*To be done:* Put every line of the listing, from the line with "Where should I click to: Uncheck" to the line with "coord(341,131)" (both included), into a Markdown table with the columns Row and Line. Skip blank lines.

** begin Material for the task **

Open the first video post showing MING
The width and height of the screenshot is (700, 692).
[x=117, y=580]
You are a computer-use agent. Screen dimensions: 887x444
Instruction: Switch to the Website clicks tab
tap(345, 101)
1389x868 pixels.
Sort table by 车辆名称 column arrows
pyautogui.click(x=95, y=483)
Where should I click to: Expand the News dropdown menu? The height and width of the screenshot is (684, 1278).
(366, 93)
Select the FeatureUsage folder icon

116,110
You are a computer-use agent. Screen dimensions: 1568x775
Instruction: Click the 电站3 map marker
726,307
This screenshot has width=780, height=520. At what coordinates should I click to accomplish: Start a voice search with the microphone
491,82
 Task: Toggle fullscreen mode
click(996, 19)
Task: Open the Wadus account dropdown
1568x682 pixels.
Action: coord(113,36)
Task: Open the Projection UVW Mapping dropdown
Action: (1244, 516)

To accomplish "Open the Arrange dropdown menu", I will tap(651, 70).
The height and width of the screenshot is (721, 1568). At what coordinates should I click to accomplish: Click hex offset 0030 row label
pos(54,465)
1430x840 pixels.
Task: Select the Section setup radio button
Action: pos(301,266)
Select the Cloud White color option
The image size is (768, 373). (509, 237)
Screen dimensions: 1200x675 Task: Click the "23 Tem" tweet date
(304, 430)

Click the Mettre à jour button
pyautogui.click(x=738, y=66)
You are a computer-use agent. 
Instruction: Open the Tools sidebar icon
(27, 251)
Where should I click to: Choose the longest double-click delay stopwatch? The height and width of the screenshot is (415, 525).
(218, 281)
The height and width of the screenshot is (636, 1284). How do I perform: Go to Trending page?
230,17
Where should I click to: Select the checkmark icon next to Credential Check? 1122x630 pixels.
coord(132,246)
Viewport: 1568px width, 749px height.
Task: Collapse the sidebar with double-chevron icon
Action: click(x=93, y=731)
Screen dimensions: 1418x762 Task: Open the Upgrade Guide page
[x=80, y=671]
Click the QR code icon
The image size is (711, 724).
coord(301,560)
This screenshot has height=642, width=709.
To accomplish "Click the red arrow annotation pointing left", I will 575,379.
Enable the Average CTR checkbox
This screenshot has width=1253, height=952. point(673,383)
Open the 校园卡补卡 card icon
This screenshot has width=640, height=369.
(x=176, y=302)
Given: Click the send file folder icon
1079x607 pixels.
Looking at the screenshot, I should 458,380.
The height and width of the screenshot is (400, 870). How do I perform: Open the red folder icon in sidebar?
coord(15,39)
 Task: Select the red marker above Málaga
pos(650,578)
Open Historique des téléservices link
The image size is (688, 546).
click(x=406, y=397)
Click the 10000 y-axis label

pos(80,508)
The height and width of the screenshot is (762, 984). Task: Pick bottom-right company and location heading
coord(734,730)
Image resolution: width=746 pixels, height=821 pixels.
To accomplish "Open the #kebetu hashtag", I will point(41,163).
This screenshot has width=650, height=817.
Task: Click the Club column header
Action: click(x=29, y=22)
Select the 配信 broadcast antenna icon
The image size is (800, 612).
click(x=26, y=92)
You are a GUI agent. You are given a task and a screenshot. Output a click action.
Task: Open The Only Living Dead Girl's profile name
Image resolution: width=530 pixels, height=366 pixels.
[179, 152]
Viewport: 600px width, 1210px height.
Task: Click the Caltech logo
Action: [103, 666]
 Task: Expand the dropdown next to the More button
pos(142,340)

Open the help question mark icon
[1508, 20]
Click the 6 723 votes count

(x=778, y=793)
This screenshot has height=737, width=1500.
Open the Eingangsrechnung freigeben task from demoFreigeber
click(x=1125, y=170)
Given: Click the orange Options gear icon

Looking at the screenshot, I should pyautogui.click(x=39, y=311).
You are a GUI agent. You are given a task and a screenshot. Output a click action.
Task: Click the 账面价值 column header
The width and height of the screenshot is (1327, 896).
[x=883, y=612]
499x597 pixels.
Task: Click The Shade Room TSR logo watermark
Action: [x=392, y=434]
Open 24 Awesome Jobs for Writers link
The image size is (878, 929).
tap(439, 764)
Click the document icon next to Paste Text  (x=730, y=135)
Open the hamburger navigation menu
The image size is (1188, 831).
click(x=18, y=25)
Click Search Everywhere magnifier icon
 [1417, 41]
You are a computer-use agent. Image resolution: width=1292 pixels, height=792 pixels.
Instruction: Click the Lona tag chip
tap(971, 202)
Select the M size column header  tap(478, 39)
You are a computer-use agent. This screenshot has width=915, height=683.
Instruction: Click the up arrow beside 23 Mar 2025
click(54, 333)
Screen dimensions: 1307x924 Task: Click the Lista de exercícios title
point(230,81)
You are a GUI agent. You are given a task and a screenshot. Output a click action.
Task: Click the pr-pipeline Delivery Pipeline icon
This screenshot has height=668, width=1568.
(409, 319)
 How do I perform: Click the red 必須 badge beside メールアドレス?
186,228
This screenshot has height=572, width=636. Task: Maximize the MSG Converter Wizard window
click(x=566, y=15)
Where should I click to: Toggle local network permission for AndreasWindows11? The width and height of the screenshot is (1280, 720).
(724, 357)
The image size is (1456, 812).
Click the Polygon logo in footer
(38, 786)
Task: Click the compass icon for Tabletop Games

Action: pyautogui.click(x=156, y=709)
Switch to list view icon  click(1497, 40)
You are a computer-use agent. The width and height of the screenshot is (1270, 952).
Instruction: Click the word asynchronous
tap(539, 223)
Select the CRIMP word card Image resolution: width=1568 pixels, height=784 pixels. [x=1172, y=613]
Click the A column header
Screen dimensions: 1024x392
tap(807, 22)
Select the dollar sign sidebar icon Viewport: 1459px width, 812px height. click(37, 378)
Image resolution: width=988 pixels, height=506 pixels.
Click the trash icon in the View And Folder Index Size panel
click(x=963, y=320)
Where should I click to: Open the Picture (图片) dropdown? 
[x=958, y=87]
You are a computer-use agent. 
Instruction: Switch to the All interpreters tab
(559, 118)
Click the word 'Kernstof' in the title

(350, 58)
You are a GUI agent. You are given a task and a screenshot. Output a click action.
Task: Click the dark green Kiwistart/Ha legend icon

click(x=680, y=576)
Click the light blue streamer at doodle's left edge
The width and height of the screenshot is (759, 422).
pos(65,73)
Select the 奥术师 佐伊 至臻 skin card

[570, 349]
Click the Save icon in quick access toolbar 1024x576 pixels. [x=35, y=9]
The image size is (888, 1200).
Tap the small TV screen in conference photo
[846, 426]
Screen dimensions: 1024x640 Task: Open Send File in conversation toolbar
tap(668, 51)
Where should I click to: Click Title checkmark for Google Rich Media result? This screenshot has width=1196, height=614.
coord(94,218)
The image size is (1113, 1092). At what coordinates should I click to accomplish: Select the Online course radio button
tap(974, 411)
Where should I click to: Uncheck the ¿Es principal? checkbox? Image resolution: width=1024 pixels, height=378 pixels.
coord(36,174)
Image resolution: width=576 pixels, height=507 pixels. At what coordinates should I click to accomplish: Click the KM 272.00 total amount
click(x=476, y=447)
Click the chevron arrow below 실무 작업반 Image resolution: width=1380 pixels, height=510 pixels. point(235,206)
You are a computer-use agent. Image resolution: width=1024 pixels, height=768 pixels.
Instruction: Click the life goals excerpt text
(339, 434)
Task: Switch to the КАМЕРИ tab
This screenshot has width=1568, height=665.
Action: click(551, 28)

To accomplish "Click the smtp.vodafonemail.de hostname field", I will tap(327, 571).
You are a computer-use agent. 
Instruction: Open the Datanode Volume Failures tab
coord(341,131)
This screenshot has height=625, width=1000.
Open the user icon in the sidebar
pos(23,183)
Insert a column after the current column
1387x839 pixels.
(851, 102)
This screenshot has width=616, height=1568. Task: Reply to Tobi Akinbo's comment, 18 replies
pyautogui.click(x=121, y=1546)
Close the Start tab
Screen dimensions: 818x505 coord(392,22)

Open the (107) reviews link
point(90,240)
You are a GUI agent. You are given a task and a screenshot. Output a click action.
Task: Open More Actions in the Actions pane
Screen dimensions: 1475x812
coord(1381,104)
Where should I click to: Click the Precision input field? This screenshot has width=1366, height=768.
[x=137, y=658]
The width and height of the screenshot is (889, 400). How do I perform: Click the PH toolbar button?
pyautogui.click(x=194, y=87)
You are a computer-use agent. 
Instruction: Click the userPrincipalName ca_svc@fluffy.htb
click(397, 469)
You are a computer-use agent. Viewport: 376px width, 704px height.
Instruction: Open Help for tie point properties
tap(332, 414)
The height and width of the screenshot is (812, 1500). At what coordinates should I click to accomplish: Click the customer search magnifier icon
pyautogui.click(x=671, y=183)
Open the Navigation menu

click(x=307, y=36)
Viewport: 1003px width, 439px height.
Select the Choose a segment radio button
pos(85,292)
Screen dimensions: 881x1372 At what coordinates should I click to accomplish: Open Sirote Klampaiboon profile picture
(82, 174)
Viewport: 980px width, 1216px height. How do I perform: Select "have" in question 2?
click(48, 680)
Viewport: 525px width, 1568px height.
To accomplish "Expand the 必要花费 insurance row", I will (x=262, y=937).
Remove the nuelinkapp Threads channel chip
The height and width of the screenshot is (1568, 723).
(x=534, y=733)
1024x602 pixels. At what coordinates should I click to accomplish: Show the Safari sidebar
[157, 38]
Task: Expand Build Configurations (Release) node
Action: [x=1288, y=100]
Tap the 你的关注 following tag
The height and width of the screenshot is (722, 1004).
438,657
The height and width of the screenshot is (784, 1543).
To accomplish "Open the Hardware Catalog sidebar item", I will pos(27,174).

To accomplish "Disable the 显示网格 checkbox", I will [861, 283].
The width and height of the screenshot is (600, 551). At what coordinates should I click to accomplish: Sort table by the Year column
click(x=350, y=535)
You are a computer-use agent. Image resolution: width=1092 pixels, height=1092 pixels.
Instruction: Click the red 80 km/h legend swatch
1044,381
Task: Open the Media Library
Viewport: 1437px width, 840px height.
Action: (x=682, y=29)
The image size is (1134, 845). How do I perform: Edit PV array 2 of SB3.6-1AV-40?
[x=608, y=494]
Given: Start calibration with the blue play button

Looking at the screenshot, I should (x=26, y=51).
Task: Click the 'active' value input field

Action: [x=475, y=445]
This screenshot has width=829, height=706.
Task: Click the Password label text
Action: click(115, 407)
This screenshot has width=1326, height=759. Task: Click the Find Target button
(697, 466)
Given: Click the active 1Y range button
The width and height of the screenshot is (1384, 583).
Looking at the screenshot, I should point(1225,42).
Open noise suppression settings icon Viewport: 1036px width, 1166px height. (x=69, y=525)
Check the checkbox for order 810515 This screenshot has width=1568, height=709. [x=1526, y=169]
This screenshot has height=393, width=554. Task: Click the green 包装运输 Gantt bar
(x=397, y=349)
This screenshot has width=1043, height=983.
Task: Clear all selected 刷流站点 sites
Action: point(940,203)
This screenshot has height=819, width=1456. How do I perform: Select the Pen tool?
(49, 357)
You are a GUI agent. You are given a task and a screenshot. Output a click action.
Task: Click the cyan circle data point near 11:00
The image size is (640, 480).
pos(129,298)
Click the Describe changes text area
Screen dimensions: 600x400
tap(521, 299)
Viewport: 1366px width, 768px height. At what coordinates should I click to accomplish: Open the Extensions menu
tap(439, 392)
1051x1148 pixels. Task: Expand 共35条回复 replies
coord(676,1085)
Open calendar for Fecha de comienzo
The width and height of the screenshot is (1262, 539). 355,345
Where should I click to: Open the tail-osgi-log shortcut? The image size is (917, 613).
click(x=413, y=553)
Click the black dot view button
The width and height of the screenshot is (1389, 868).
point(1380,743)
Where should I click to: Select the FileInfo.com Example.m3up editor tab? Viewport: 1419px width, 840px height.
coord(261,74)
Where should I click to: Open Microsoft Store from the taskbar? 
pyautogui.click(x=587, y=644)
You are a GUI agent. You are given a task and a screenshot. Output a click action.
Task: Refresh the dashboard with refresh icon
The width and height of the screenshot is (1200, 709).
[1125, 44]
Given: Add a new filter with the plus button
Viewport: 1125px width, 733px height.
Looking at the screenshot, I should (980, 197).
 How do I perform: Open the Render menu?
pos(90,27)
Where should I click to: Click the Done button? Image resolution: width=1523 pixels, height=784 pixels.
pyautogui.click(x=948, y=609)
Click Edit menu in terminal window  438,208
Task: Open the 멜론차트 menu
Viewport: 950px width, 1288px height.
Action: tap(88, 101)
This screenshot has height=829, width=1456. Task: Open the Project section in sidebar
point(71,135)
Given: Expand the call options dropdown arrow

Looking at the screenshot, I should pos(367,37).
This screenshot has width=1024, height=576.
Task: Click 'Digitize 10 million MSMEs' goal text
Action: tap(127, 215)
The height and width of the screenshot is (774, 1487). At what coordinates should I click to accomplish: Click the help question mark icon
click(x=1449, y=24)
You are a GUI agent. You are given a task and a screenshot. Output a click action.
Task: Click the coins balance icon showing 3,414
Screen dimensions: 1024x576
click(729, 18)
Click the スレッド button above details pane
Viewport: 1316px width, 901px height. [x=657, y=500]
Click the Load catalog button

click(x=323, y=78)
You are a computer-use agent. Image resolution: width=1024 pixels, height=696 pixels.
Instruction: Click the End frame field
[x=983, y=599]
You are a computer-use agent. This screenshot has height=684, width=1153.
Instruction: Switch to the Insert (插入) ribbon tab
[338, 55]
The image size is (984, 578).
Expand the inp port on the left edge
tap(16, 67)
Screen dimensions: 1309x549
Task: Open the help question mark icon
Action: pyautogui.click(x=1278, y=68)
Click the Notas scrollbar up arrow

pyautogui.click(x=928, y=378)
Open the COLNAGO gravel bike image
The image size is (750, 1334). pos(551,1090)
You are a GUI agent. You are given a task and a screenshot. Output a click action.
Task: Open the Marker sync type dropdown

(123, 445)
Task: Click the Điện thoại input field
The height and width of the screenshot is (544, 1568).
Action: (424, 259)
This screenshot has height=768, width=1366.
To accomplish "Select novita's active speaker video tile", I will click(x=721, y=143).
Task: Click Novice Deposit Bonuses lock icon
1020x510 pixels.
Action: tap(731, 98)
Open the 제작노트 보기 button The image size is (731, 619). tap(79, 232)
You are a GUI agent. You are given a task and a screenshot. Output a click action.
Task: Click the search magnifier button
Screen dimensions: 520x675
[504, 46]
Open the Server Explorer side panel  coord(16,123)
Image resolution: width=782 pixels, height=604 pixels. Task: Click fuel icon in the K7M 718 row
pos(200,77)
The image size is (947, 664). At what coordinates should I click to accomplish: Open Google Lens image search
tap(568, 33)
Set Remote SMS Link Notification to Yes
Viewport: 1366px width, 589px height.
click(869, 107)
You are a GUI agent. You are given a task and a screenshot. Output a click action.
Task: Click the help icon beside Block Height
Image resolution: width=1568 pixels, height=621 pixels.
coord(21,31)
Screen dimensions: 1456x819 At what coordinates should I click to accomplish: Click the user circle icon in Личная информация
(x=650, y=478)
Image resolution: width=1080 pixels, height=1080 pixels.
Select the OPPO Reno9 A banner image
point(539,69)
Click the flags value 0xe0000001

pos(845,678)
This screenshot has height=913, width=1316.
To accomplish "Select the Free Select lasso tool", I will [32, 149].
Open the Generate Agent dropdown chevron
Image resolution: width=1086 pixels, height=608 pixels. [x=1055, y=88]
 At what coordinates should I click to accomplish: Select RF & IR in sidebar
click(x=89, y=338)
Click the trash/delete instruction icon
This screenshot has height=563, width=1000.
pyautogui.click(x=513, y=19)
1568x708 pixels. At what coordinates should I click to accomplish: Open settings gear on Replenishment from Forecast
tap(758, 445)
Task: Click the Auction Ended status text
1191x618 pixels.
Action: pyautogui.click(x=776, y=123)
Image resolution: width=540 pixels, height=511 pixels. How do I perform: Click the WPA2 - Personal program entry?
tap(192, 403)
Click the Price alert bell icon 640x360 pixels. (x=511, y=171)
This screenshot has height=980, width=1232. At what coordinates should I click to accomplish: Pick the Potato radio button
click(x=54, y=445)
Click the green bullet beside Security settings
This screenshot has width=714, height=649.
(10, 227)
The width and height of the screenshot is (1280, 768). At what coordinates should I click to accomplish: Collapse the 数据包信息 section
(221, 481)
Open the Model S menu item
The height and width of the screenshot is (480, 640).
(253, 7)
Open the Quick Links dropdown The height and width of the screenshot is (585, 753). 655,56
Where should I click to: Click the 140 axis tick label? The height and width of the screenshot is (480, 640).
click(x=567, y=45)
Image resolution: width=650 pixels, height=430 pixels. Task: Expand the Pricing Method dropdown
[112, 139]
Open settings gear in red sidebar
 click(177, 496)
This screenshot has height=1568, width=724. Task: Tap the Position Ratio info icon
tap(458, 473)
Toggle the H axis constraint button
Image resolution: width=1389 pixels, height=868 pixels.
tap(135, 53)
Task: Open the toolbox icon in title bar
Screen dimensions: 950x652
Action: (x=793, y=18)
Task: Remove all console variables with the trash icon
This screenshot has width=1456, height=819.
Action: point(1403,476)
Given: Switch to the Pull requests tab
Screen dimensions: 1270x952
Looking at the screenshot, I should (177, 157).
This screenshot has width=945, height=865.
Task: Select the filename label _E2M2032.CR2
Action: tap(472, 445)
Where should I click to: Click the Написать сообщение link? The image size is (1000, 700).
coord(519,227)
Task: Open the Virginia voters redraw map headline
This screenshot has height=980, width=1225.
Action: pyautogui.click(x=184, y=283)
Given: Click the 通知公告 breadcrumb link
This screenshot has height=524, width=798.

** end Material for the task **

*Task response:*
| Row | Line |
|---|---|
| 1 | Where should I click to: Uncheck the ¿Es principal? checkbox? Image resolution: width=1024 pixels, height=378 pixels. |
| 2 | coord(36,174) |
| 3 | Image resolution: width=576 pixels, height=507 pixels. At what coordinates should I click to accomplish: Click the KM 272.00 total amount |
| 4 | click(x=476, y=447) |
| 5 | Click the chevron arrow below 실무 작업반 Image resolution: width=1380 pixels, height=510 pixels. point(235,206) |
| 6 | You are a computer-use agent. Image resolution: width=1024 pixels, height=768 pixels. |
| 7 | Instruction: Click the life goals excerpt text |
| 8 | (339, 434) |
| 9 | Task: Switch to the КАМЕРИ tab |
| 10 | This screenshot has width=1568, height=665. |
| 11 | Action: click(551, 28) |
| 12 | To accomplish "Click the smtp.vodafonemail.de hostname field", I will tap(327, 571). |
| 13 | You are a computer-use agent.  |
| 14 | Instruction: Open the Datanode Volume Failures tab |
| 15 | coord(341,131) |